**Work instructions:**
a: Copy out every line of code in the pandas tutorial, in the order it appears.
b: Extend the pandas tutorial past its final sentence, in the same notebook style.

**Supplied passage:**
-*-

# ECB Data Academy - Evolve Programme
[Krisolis](http://www.krisolis.ie)

## Accessing Datasets with pandas

### Pandas DataFrame Data Structure

*Comma Separated Value* (**CSV**) files are one of the most common ways to exchange data. The **pandas** package in Python makes it easy to load data from a CSV file and analyse it. In this notebook we will demonstrate how this is done. 

### Import pandas

First import the pandas package. The **as pd** statement simply adds an *alias* so we can use the name **pd** instead of **pandas**. This is just so that we can be lazy and type *pd* intead of *pandas*.

In [None]:
import pandas as pd

### Load the File

We can load a CSV file file using the **read_csv** function from pandas. the data from the CSV file is loaded into a special pandas data strcuture known as a **DataFrame**. This is essentially a data table like you might use in Excel. 

In [None]:
country_data = pd.read_csv('..//Data//country_data.csv')

### Examining the Data

The **head** and **tail** methods are used to show the first or last few lines of a DataFrame.

In [None]:
display(country_data.head())

In [None]:
display(country_data.tail())

Or we can just see the full dataset using **display**.

In [None]:
display(country_data)

Note that we use **display** instad of **print** here just because it gives us printouts that look much nicer!

-*-

**Data rows:**
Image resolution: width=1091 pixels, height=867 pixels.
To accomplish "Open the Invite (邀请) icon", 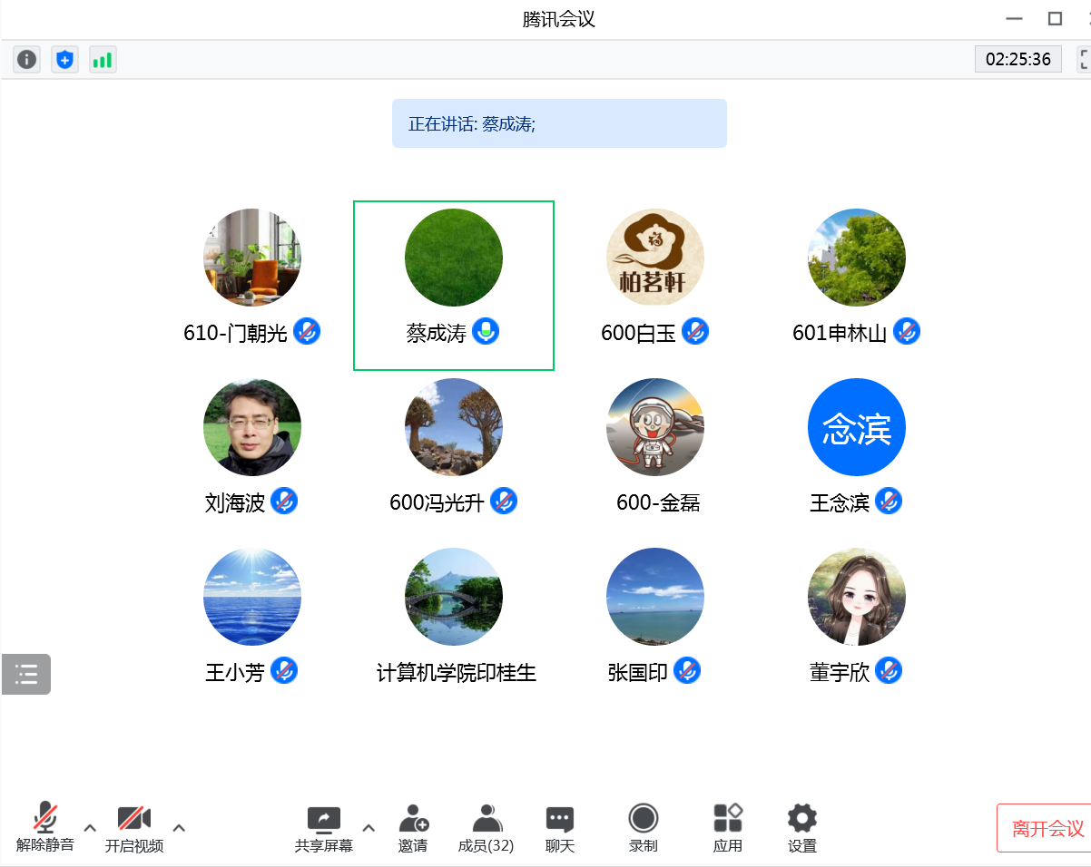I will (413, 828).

-*-

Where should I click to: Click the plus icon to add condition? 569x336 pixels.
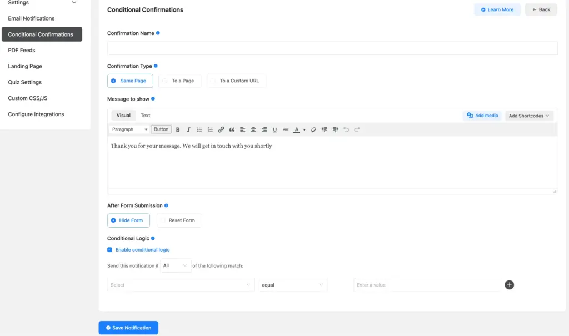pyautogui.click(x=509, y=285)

-*-

**Answers given:**
a:
import pandas as pd
country_data = pd.read_csv('..//Data//country_data.csv')
display(country_data.head())
display(country_data.tail())
display(country_data)

b:
### Accessing Columns

Accessing *columns* in a DataFrame is simply a matter of using the name of the column (similar to dictionary selection) in double square brackets, [[ ]]

In [None]:
populations = country_data["Population"]
print(populations)

In [None]:
continents = country_data["Continent"]
print(continents)

### Generating Summary Statistics

Pandas provides a range of functionality to calculate summary statistics - e.g. **sum**, **mean**, **min**, **max**, ... - from the data in a DataFrame. 

In [None]:
pop_sum = country_data["Population"].sum()
print(pop_sum)

In [None]:
pop_mean = country_data["Population"].mean()
print(pop_mean)

In [None]:
pop_min = country_data["Population"].min()
print(pop_min)

In [None]:
pop_max = country_data["Population"].max()
print(pop_max)

Frequency tables are also a really useful analysis tool that are easily genratated using the **value_counts** method.

In [None]:
continent_counts = country_data["Continent"].value_counts()
print(continent_counts)

### Accessing Rows from a DataFrame

One very useful way to slice a DataFrame is using a condition. We can pass a list of Boolean values to a DataFrame indicating which rows should be retained (True) and which should be filtered (False). A suitable list is easily generated using a simple Boolean expression on a column from the DataFrame.

In [None]:
country_data["Life Exp."] > 60

This list can be passed directly to the DataFrame to perform a filtering:

In [None]:
healthy_countries = country_data[country_data["Life Exp."] > 70]
display(healthy_countries)

So, for example we could extrac the mean life expectancy for countries in our list that are from Europe.

In [None]:
european_countries = country_data[country_data["Continent"] == "Europe"]
euro_life_exp_mean = european_countries['Life Exp.'].mean()
print("The average life expectancy in Europe is: ", euro_life_exp_mean)